## Exercise brief
Please render the entries below as a JSON list of strings, one string per line, with blank lines left out.
——
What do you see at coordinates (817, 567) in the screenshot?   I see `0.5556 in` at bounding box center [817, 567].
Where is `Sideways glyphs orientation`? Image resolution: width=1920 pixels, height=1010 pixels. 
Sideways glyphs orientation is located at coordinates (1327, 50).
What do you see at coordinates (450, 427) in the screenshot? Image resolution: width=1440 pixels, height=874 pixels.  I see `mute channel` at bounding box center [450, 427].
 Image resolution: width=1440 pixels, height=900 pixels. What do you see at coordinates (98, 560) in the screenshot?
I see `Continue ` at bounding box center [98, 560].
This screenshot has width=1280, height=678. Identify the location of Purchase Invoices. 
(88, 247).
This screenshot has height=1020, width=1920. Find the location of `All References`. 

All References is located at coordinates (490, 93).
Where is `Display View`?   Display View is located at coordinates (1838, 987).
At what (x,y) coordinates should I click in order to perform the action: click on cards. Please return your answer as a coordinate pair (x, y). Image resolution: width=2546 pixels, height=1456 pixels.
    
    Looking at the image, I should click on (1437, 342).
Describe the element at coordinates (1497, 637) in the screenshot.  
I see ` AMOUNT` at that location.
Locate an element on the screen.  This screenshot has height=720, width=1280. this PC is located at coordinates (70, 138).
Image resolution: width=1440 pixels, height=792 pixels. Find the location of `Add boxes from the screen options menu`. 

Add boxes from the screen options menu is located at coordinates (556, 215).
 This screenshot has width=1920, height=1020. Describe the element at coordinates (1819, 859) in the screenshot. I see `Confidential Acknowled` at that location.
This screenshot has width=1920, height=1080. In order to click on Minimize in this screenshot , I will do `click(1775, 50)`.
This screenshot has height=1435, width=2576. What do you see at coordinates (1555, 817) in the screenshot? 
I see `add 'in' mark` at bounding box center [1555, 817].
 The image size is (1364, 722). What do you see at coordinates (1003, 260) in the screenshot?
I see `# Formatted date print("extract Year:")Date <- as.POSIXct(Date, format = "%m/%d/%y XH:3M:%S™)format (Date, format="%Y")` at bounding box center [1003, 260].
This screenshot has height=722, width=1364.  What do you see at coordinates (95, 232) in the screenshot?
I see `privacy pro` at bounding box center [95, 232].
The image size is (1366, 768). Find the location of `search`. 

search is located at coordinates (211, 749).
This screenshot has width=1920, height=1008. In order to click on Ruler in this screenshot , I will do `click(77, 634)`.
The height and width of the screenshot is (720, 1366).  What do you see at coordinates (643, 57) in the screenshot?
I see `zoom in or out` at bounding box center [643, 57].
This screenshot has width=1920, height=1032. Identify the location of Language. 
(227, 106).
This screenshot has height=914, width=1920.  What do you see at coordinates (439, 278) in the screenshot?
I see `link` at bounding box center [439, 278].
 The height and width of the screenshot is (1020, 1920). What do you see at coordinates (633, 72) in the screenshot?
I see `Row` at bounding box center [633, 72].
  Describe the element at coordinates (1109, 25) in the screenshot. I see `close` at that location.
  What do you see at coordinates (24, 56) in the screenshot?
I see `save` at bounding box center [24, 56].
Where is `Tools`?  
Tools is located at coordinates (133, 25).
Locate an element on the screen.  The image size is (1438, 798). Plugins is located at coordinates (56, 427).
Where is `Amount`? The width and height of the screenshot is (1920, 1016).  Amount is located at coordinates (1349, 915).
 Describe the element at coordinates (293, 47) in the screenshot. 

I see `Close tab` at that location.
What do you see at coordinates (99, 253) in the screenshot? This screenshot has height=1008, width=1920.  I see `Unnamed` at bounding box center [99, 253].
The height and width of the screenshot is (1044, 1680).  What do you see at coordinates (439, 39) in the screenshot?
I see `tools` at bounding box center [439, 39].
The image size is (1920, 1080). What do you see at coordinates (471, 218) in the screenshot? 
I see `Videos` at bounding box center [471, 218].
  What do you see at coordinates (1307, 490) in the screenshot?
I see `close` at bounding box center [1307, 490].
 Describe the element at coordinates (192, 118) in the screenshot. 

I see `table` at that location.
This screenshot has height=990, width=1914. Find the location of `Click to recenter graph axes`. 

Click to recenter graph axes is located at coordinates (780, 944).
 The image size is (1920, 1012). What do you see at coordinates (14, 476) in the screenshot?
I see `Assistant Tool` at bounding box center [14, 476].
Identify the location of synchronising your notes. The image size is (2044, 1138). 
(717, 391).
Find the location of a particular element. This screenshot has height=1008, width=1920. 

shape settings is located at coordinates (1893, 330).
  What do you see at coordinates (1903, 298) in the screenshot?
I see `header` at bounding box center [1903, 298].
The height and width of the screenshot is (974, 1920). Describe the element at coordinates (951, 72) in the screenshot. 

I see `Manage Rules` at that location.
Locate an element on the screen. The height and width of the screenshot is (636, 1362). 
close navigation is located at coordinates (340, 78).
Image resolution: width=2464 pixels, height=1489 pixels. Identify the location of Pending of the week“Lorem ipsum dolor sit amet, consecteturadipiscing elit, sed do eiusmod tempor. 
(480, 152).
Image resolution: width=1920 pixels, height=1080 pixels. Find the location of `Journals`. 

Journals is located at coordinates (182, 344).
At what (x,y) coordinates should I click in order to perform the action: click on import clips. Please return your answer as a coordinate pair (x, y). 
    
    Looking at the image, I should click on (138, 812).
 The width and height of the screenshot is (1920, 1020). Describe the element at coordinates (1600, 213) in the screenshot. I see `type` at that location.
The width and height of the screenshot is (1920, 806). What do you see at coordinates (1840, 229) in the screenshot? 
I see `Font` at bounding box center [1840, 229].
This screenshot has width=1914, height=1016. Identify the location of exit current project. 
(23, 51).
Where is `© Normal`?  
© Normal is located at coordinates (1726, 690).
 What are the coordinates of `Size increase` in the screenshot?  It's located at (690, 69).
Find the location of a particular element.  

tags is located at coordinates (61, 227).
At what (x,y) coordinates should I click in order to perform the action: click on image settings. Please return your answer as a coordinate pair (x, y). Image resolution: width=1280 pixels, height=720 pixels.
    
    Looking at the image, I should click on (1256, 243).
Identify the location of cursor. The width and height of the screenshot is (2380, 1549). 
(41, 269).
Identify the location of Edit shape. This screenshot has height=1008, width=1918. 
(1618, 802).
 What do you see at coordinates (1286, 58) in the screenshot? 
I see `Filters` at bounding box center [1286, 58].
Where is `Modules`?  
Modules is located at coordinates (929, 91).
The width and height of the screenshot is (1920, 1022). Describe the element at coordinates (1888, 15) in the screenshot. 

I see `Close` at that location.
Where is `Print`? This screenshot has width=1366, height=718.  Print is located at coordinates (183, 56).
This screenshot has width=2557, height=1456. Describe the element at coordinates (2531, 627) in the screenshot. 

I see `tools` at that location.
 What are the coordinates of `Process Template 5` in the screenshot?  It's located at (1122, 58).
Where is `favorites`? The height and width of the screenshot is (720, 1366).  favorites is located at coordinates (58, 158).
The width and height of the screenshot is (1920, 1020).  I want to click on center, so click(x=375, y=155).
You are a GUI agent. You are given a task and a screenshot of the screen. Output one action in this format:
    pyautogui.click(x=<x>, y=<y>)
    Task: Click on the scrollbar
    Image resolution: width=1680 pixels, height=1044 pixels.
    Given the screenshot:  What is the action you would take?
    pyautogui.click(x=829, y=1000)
——
## Solved problem
[
  "What do you see at coordinates (817, 567) in the screenshot?   I see `0.5556 in` at bounding box center [817, 567].",
  "Where is `Sideways glyphs orientation`? Image resolution: width=1920 pixels, height=1010 pixels. ",
  "Sideways glyphs orientation is located at coordinates (1327, 50).",
  "What do you see at coordinates (450, 427) in the screenshot? Image resolution: width=1440 pixels, height=874 pixels.  I see `mute channel` at bounding box center [450, 427].",
  " Image resolution: width=1440 pixels, height=900 pixels. What do you see at coordinates (98, 560) in the screenshot?",
  "I see `Continue ` at bounding box center [98, 560].",
  "This screenshot has width=1280, height=678. Identify the location of Purchase Invoices. ",
  "(88, 247).",
  "This screenshot has height=1020, width=1920. Find the location of `All References`. ",
  "All References is located at coordinates (490, 93).",
  "Where is `Display View`?   Display View is located at coordinates (1838, 987).",
  "At what (x,y) coordinates should I click in order to perform the action: click on cards. Please return your answer as a coordinate pair (x, y). Image resolution: width=2546 pixels, height=1456 pixels.",
  "    Looking at the image, I should click on (1437, 342).",
  "Describe the element at coordinates (1497, 637) in the screenshot.  ",
  "I see ` AMOUNT` at that location.",
  "Locate an element on the screen.  This screenshot has height=720, width=1280. this PC is located at coordinates (70, 138).",
  "Image resolution: width=1440 pixels, height=792 pixels. Find the location of `Add boxes from the screen options menu`. ",
  "Add boxes from the screen options menu is located at coordinates (556, 215).",
  " This screenshot has width=1920, height=1020. Describe the element at coordinates (1819, 859) in the screenshot. I see `Confidential Acknowled` at that location.",
  "This screenshot has width=1920, height=1080. In order to click on Minimize in this screenshot , I will do `click(1775, 50)`.",
  "This screenshot has height=1435, width=2576. What do you see at coordinates (1555, 817) in the screenshot? ",
  "I see `add 'in' mark` at bounding box center [1555, 817].",
  " The image size is (1364, 722). What do you see at coordinates (1003, 260) in the screenshot?",
  "I see `# Formatted date print(\"extract Year:\")Date <- as.POSIXct(Date, format = \"%m/%d/%y XH:3M:%S™)format (Date, format=\"%Y\")` at bounding box center [1003, 260].",
  "This screenshot has height=722, width=1364.  What do you see at coordinates (95, 232) in the screenshot?",
  "I see `privacy pro` at bounding box center [95, 232].",
  "The image size is (1366, 768). Find the location of `search`. ",
  "search is located at coordinates (211, 749).",
  "This screenshot has width=1920, height=1008. In order to click on Ruler in this screenshot , I will do `click(77, 634)`.",
  "The height and width of the screenshot is (720, 1366).  What do you see at coordinates (643, 57) in the screenshot?",
  "I see `zoom in or out` at bounding box center [643, 57].",
  "This screenshot has width=1920, height=1032. Identify the location of Language. ",
  "(227, 106).",
  "This screenshot has height=914, width=1920.  What do you see at coordinates (439, 278) in the screenshot?",
  "I see `link` at bounding box center [439, 278].",
  " The height and width of the screenshot is (1020, 1920). What do you see at coordinates (633, 72) in the screenshot?",
  "I see `Row` at bounding box center [633, 72].",
  "  Describe the element at coordinates (1109, 25) in the screenshot. I see `close` at that location.",
  "  What do you see at coordinates (24, 56) in the screenshot?",
  "I see `save` at bounding box center [24, 56].",
  "Where is `Tools`?  ",
  "Tools is located at coordinates (133, 25).",
  "Locate an element on the screen.  The image size is (1438, 798). Plugins is located at coordinates (56, 427).",
  "Where is `Amount`? The width and height of the screenshot is (1920, 1016).  Amount is located at coordinates (1349, 915).",
  " Describe the element at coordinates (293, 47) in the screenshot. ",
  "I see `Close tab` at that location.",
  "What do you see at coordinates (99, 253) in the screenshot? This screenshot has height=1008, width=1920.  I see `Unnamed` at bounding box center [99, 253].",
  "The height and width of the screenshot is (1044, 1680).  What do you see at coordinates (439, 39) in the screenshot?",
  "I see `tools` at bounding box center [439, 39].",
  "The image size is (1920, 1080). What do you see at coordinates (471, 218) in the screenshot? ",
  "I see `Videos` at bounding box center [471, 218].",
  "  What do you see at coordinates (1307, 490) in the screenshot?",
  "I see `close` at bounding box center [1307, 490].",
  " Describe the element at coordinates (192, 118) in the screenshot. ",
  "I see `table` at that location.",
  "This screenshot has height=990, width=1914. Find the location of `Click to recenter graph axes`. ",
  "Click to recenter graph axes is located at coordinates (780, 944).",
  " The image size is (1920, 1012). What do you see at coordinates (14, 476) in the screenshot?",
  "I see `Assistant Tool` at bounding box center [14, 476].",
  "Identify the location of synchronising your notes. The image size is (2044, 1138). ",
  "(717, 391).",
  "Find the location of a particular element. This screenshot has height=1008, width=1920. ",
  "shape settings is located at coordinates (1893, 330).",
  "  What do you see at coordinates (1903, 298) in the screenshot?",
  "I see `header` at bounding box center [1903, 298].",
  "The height and width of the screenshot is (974, 1920). Describe the element at coordinates (951, 72) in the screenshot. ",
  "I see `Manage Rules` at that location.",
  "Locate an element on the screen. The height and width of the screenshot is (636, 1362). ",
  "close navigation is located at coordinates (340, 78).",
  "Image resolution: width=2464 pixels, height=1489 pixels. Identify the location of Pending of the week“Lorem ipsum dolor sit amet, consecteturadipiscing elit, sed do eiusmod tempor. ",
  "(480, 152).",
  "Image resolution: width=1920 pixels, height=1080 pixels. Find the location of `Journals`. ",
  "Journals is located at coordinates (182, 344).",
  "At what (x,y) coordinates should I click in order to perform the action: click on import clips. Please return your answer as a coordinate pair (x, y). ",
  "    Looking at the image, I should click on (138, 812).",
  " The width and height of the screenshot is (1920, 1020). Describe the element at coordinates (1600, 213) in the screenshot. I see `type` at that location.",
  "The width and height of the screenshot is (1920, 806). What do you see at coordinates (1840, 229) in the screenshot? ",
  "I see `Font` at bounding box center [1840, 229].",
  "This screenshot has width=1914, height=1016. Identify the location of exit current project. ",
  "(23, 51).",
  "Where is `© Normal`?  ",
  "© Normal is located at coordinates (1726, 690).",
  " What are the coordinates of `Size increase` in the screenshot?  It's located at (690, 69).",
  "Find the location of a particular element.  ",
  "tags is located at coordinates (61, 227).",
  "At what (x,y) coordinates should I click in order to perform the action: click on image settings. Please return your answer as a coordinate pair (x, y). Image resolution: width=1280 pixels, height=720 pixels.",
  "    Looking at the image, I should click on (1256, 243).",
  "Identify the location of cursor. The width and height of the screenshot is (2380, 1549). ",
  "(41, 269).",
  "Identify the location of Edit shape. This screenshot has height=1008, width=1918. ",
  "(1618, 802).",
  " What do you see at coordinates (1286, 58) in the screenshot? ",
  "I see `Filters` at bounding box center [1286, 58].",
  "Where is `Modules`?  ",
  "Modules is located at coordinates (929, 91).",
  "The width and height of the screenshot is (1920, 1022). Describe the element at coordinates (1888, 15) in the screenshot. ",
  "I see `Close` at that location.",
  "Where is `Print`? This screenshot has width=1366, height=718.  Print is located at coordinates (183, 56).",
  "This screenshot has width=2557, height=1456. Describe the element at coordinates (2531, 627) in the screenshot. ",
  "I see `tools` at that location.",
  " What are the coordinates of `Process Template 5` in the screenshot?  It's located at (1122, 58).",
  "Where is `favorites`? The height and width of the screenshot is (720, 1366).  favorites is located at coordinates (58, 158).",
  "The width and height of the screenshot is (1920, 1020).  I want to click on center, so click(x=375, y=155).",
  "You are a GUI agent. You are given a task and a screenshot of the screen. Output one action in this format:",
  "    pyautogui.click(x=<x>, y=<y>)",
  "    Task: Click on the scrollbar",
  "    Image resolution: width=1680 pixels, height=1044 pixels.",
  "    Given the screenshot:  What is the action you would take?",
  "    pyautogui.click(x=829, y=1000)"
]